Un’attenta disamina dell’attuale momento storico, in vista del referendum confermativo del prossimo 4 dicembre, che Marco Mori, avvocato ed esponente del movimento Alternativa per l’Italia, ha illustrato, sabato 12 novembre, nel salone delle Bandiere di palazzo Zanca.

Un appuntamento, promosso dalle associazioni culturali Energia Messinese 2.0 e La Sicilia ai siciliani, in collaborazione con Vento dello Stretto e Atreju, nel corso del quale l’autore del libro “Il tramonto della democrazia” ha motivato le ragioni del No al testo della “deforma” varata dal governo nazionale, svelandone inquietanti retroscena.

“L’obbligo di introdurre nella nostra Costituzione il pareggio bilancio  – esordisce Mori – è  un ricatto della Banca centrale europea, maturato nelle stanze dove la grande finanza manovra il destino degli Stati. Interessi personali che hanno portato l’Italia alla misera di oggi; una condizione che in un passato ha rappresentato uno dei principali fattori che ha scatenato il secondo conflitto mondiale.
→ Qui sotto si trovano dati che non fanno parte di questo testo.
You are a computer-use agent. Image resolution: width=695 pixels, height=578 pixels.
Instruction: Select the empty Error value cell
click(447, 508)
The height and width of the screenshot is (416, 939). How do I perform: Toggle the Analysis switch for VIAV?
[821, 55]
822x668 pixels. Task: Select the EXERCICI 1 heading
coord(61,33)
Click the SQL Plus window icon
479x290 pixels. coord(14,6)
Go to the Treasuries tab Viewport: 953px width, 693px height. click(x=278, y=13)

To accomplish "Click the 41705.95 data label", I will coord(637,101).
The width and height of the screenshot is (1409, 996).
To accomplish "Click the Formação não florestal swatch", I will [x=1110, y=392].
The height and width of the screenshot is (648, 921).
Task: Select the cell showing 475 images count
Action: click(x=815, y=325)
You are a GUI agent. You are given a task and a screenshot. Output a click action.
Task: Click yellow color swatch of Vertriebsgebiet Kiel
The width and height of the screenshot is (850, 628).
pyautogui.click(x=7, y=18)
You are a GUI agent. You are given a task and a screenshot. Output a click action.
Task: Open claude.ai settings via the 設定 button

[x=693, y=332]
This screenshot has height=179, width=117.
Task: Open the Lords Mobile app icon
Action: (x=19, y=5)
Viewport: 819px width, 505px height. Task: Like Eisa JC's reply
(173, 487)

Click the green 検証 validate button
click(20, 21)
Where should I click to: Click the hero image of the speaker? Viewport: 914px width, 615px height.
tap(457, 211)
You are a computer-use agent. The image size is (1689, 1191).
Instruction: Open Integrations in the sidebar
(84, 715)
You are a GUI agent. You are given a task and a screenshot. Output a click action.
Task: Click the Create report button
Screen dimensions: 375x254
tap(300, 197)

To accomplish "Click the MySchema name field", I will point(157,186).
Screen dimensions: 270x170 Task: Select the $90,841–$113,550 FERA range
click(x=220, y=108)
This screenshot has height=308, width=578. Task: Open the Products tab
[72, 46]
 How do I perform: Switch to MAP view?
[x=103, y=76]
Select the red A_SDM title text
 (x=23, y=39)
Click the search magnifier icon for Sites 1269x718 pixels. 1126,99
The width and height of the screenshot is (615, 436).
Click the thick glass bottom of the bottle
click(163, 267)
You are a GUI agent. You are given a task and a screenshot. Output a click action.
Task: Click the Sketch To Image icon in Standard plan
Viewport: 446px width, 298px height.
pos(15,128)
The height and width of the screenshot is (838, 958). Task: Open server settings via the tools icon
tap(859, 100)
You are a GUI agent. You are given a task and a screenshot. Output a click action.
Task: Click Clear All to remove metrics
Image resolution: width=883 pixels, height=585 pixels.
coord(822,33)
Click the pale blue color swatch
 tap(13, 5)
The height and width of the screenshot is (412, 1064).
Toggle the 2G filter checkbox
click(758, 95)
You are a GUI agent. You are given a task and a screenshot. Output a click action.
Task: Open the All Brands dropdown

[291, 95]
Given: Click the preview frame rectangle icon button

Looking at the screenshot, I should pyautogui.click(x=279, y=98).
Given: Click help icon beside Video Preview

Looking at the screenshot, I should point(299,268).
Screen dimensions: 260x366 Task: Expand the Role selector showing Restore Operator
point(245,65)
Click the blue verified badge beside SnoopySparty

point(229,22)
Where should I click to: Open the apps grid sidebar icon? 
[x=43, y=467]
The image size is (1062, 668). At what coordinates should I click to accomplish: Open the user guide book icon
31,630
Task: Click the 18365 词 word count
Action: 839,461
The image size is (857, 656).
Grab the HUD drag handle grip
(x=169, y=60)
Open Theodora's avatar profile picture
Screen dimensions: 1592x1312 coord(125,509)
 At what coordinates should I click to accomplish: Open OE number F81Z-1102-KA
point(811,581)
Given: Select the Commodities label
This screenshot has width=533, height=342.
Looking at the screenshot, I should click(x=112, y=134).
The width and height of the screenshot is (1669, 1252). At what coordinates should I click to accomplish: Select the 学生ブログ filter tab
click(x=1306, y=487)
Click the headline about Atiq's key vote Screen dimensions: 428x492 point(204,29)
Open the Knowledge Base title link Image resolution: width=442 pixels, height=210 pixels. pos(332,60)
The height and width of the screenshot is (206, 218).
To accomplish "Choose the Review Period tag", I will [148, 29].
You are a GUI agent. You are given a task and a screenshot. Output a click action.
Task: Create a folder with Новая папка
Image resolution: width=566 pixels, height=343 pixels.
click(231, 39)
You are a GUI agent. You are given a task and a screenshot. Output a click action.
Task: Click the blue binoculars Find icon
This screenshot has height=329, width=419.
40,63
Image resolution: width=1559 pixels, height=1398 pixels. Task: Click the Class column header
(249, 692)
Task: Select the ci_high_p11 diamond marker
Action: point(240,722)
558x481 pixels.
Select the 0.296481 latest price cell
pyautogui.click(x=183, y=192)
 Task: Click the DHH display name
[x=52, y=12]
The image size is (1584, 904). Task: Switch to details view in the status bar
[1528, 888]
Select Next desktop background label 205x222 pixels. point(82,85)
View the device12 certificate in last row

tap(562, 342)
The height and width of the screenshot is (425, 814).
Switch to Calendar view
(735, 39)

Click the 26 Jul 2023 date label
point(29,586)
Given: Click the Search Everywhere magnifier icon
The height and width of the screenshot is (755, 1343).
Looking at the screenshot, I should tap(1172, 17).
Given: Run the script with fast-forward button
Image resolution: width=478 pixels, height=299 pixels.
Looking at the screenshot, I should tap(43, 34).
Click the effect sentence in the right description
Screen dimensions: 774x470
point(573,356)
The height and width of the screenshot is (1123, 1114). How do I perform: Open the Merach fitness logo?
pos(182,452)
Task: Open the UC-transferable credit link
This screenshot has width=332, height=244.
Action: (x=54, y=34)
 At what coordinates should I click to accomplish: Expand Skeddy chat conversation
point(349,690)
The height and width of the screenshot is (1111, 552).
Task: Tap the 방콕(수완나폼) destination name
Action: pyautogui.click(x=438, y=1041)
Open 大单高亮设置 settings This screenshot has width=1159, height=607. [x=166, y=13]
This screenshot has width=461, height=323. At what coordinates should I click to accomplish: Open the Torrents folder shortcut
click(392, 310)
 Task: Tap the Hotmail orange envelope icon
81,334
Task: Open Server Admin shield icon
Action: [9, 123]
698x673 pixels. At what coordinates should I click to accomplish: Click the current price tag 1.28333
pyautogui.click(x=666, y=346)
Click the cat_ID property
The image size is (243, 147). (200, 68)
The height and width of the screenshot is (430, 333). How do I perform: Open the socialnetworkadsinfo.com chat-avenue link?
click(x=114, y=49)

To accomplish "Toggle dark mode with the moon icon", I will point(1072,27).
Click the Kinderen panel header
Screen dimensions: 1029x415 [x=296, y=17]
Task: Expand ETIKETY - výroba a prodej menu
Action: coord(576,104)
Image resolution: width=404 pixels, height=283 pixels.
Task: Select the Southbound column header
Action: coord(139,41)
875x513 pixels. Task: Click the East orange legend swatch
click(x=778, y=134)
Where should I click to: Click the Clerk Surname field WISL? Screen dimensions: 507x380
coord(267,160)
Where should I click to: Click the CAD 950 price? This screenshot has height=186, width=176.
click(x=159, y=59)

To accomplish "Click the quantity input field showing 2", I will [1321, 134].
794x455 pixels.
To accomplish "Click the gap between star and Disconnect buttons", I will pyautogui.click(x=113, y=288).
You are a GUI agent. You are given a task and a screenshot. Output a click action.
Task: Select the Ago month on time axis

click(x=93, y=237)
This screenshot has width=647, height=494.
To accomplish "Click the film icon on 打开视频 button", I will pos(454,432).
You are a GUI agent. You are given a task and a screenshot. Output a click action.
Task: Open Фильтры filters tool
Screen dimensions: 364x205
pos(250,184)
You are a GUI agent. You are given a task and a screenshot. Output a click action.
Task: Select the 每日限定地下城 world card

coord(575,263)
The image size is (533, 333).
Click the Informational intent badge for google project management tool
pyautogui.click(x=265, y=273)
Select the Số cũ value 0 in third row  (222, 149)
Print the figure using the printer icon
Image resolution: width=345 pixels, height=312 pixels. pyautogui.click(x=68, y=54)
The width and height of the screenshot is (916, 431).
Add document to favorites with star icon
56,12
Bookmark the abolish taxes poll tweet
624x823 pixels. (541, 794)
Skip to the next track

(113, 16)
La graduale, ma inesorabile, cessione della sovranità nazionale – spiga l’autore de Il tramonto  della democrazia – ha giocato un ruolo fondamentale, perché se si tiene un popolo in apnea economica, questo si allontanerà della politica e sarà più facile governare le democrazie. E’ un processo che in Italia inizia nel 1981, con una prima cessione della sovranità monetaria ad opera di Ciampi e Andreatta che, cavalcando l’inflazione  – ricorda – porteranno l’Italia a sottoscrivere il trattato di Maastricht e a rinunciare a controllo e gestione del territorio”.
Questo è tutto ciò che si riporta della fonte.